**CONSIGNA DADA:** Sustituye "score" por "rating" en el tramo que va desde la línea que contiene "I will 127,1151." hasta la que contiene "Select the AI", ambas incluidas. Reproduce solo esas líneas, sin ningún otro cambio.

**DATOS DE ENTRADA:**
################
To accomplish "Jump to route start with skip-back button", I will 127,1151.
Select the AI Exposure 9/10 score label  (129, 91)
################
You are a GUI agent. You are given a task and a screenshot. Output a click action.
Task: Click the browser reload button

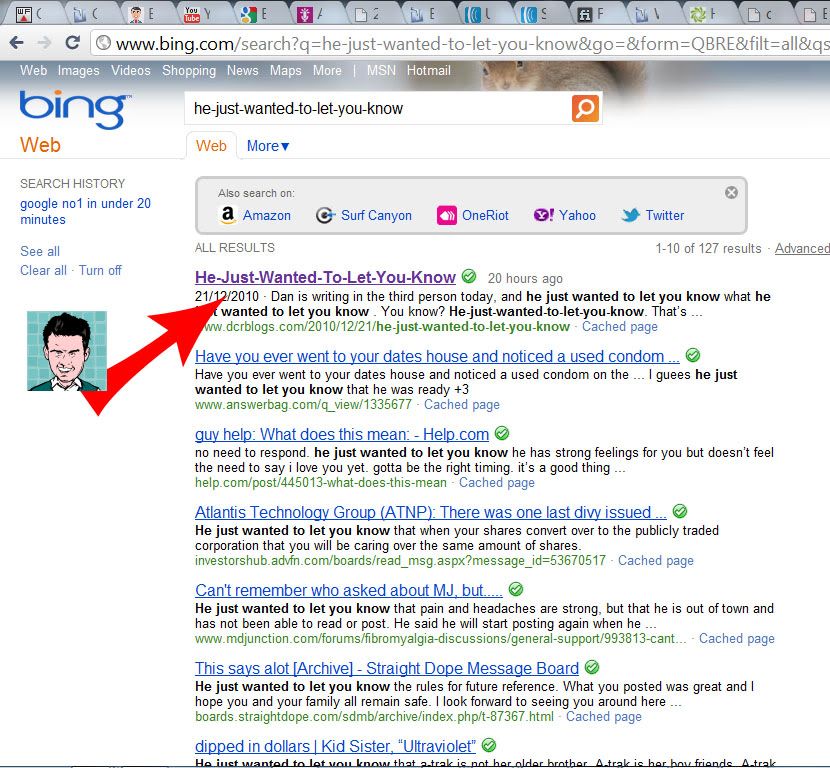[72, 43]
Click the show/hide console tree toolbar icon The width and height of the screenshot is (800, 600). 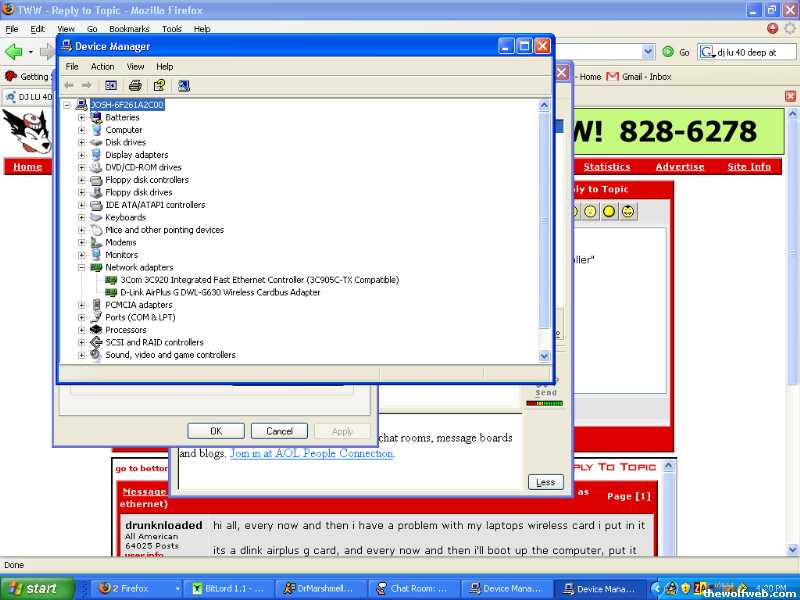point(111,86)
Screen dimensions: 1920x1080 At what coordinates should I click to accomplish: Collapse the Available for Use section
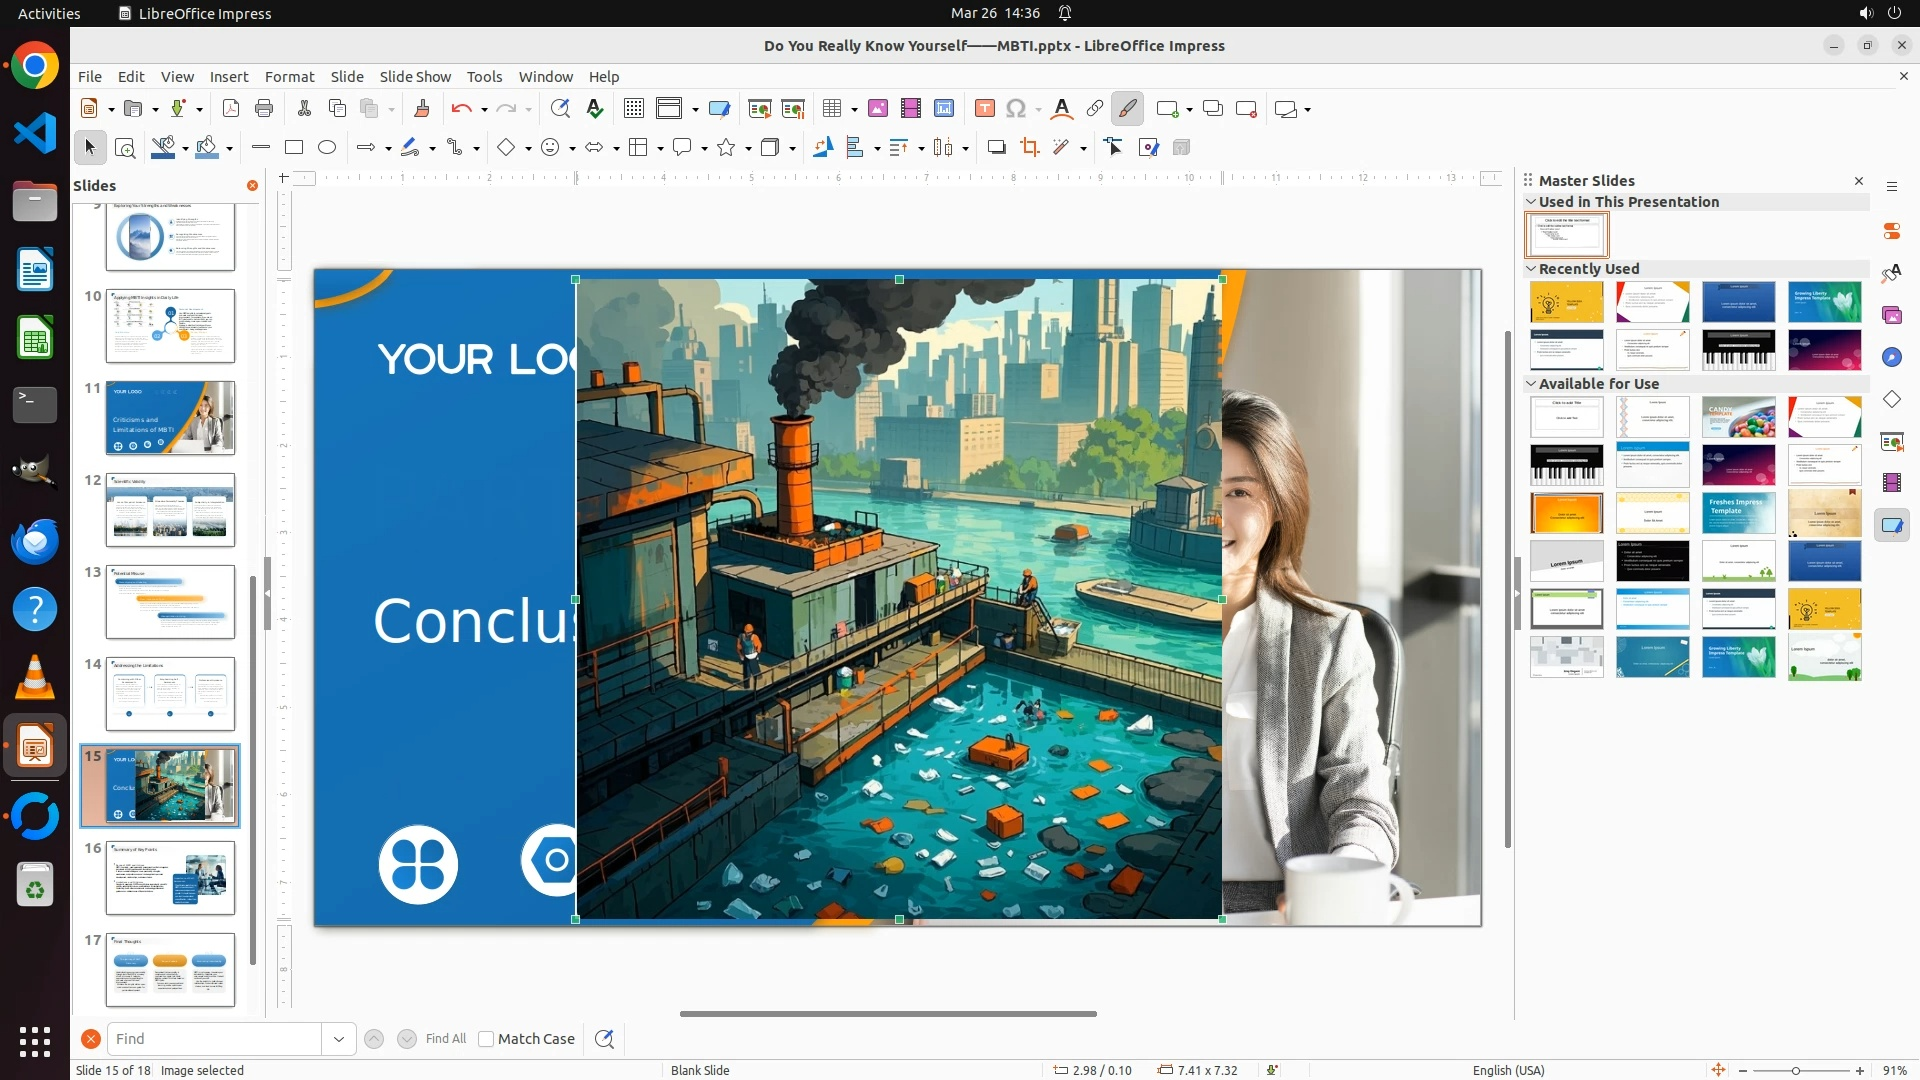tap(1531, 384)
################
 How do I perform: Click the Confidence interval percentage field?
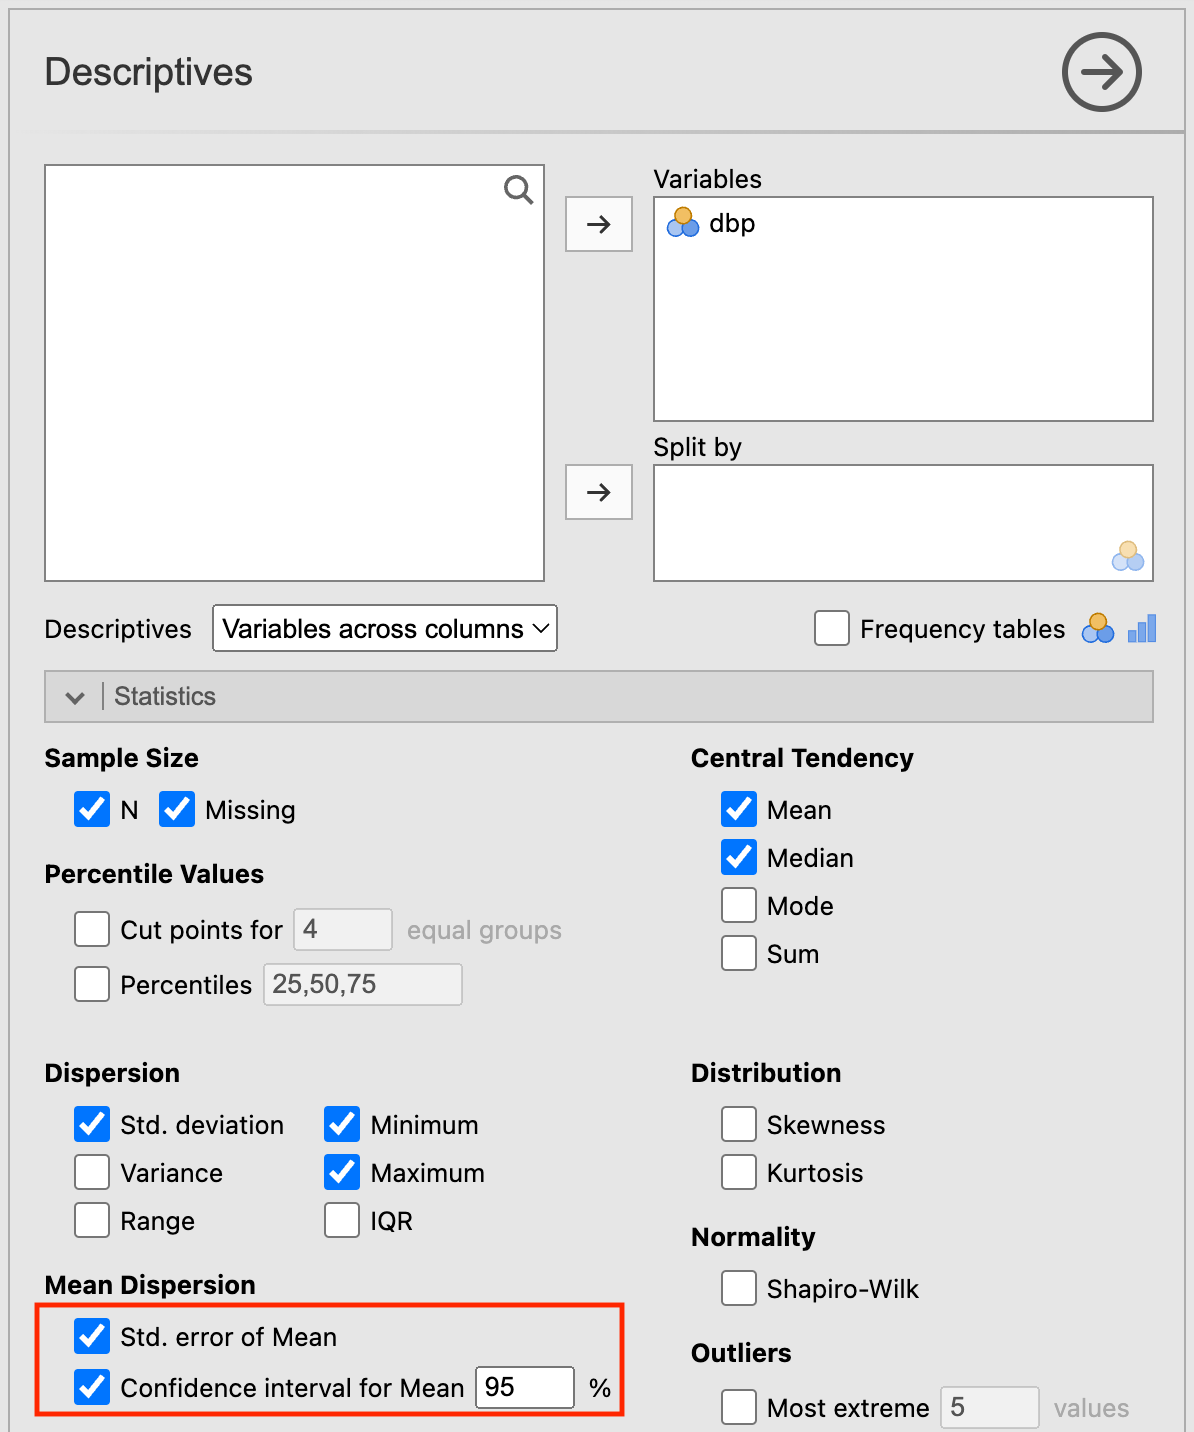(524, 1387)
################
**RESULTADO DEL EJERCICIO:**
To accomplish "Jump to route start with skip-back button", I will 127,1151.
Select the AI Exposure 9/10 rating label  (129, 91)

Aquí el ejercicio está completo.